As alterações no regulamento ocorrem em meio à crise do grupo Master, liquidado em novembro pelo Banco Central. Os custos da quebra do conglomerado de Daniel Vorcaro para o FGC podem se aproximar de R$ 50 bilhões –o maior montante da história do fundo.
As novas regras flexibilizam o desenho de operações de assistência do FGC, dando ao fundo mecanismos para atuar quando uma instituição estiver passando por relevantes dificuldades financeiras, reconhecidas pela autoridade monetária. Hoje, o fundo só atua depois que a liquidação é decretada pelo BC.

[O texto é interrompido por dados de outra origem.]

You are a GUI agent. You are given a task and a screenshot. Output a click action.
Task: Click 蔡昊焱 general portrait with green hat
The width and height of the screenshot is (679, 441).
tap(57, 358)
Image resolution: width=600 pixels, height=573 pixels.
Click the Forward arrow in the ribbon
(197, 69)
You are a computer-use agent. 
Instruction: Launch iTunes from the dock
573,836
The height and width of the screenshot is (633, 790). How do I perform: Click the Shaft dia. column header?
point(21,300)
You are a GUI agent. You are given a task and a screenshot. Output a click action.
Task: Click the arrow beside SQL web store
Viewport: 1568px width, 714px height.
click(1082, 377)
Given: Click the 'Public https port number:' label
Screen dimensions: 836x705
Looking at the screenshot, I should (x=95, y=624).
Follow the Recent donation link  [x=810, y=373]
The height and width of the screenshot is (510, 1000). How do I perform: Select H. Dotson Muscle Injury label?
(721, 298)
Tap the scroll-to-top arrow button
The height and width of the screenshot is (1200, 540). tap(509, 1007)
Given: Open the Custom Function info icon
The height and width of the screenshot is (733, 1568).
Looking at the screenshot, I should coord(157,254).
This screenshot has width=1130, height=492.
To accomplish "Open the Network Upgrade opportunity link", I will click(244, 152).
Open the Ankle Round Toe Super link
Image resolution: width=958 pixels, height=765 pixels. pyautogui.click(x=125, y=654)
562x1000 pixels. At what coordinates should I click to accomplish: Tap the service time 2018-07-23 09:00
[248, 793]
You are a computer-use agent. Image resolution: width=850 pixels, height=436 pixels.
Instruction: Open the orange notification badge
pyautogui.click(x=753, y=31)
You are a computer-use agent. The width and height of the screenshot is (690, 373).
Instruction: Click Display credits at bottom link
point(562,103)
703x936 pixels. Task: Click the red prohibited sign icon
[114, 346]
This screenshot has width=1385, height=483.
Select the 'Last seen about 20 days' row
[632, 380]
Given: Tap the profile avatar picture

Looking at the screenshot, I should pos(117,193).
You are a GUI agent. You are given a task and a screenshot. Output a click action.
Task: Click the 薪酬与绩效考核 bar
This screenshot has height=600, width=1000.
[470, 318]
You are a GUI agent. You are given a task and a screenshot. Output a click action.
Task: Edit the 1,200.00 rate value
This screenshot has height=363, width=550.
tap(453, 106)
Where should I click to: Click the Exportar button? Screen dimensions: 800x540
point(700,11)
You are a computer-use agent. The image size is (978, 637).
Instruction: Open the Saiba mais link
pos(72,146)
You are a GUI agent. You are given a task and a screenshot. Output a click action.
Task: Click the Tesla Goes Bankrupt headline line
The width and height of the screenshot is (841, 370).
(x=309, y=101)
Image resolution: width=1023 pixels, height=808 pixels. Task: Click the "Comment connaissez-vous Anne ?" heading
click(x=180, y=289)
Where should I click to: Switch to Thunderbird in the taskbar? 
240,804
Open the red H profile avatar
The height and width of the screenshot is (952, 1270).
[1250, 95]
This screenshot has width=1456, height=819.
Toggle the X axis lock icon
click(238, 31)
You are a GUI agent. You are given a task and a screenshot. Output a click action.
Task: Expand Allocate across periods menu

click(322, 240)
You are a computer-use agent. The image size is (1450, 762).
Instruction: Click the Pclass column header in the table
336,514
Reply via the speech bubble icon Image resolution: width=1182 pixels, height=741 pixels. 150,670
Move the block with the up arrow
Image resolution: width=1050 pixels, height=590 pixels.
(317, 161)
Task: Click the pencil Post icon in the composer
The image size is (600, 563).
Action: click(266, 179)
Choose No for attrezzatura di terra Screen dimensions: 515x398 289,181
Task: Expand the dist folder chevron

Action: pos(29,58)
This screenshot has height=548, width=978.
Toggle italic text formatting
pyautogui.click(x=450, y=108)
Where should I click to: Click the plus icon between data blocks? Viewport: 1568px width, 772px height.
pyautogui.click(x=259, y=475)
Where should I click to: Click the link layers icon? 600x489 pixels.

Nesses casos, passarão a ser autorizadas pelo BC operações como mudança de controle da instituição ou transferência de ativos e passivos -por exemplo, carteiras e depósitos- entre instituições.
De acordo com o FGC, a ideia é evitar que os serviços oferecidos aos clientes sejam interrompidos, reduzir o impacto de eventual liquidação de uma instituição e diminuir os custos que o próprio FGC teria de assumir em caso de quebra.
A medida evita, assim, que uma instituição em crise contamine o restante do sistema financeiro, reduzindo a possibilidade de riscos sistêmicos.
“As alterações visam o alinhamento internacional e fazem parte de um processo contínuo de modernização do arcabouço de proteção ao depositante”, afirma o FGC em nota.
“As mudanças contribuem para maior estabilidade e solidez do sistema financeiro nacional, mantendo convergência com padrões de referência adotados internacionalmente, sem afetar as liquidações recentes de instituições financeiras”, acrescenta, sem citar explicitamente o episódio do Banco Master.
De acordo com o fundo, outras alterações incluem regras mais claras para envio e correção de informações e aumento da transparência, por meio da divulgação de informações sobre o saldo de instrumentos cobertos por cada instituição associada para o público.
Também traz esclarecimento sobre limites e atualização de valores e estabelecimento de prazo máximo de três dias para o início dos pagamentos das garantias após o recebimento formal das informações enviadas pelos liquidantes.
“Tais alterações permitem tornar o processo de pagamento de garantias mais rápido, previsível e alinhado às melhores práticas internacionais”, afirma.
É papel do FGC proteger o brasileiro contra a falência das instituições financeiras autorizadas pelo BC no Brasil. Em caso de quebra, ele garante até R$ 250 mil por CPF ou CNPJ, para o total de depósitos e créditos contemplados em cada instituição.
Em agosto do ano passado, o CMN -colegiado formado pelos ministros Fernando Haddad (Fazenda), Simone Tebet (Planejamento e Orçamento) e pelo presidente do Banco Central, Gabriel Galípolo- já tinha apertado as regras do FGC.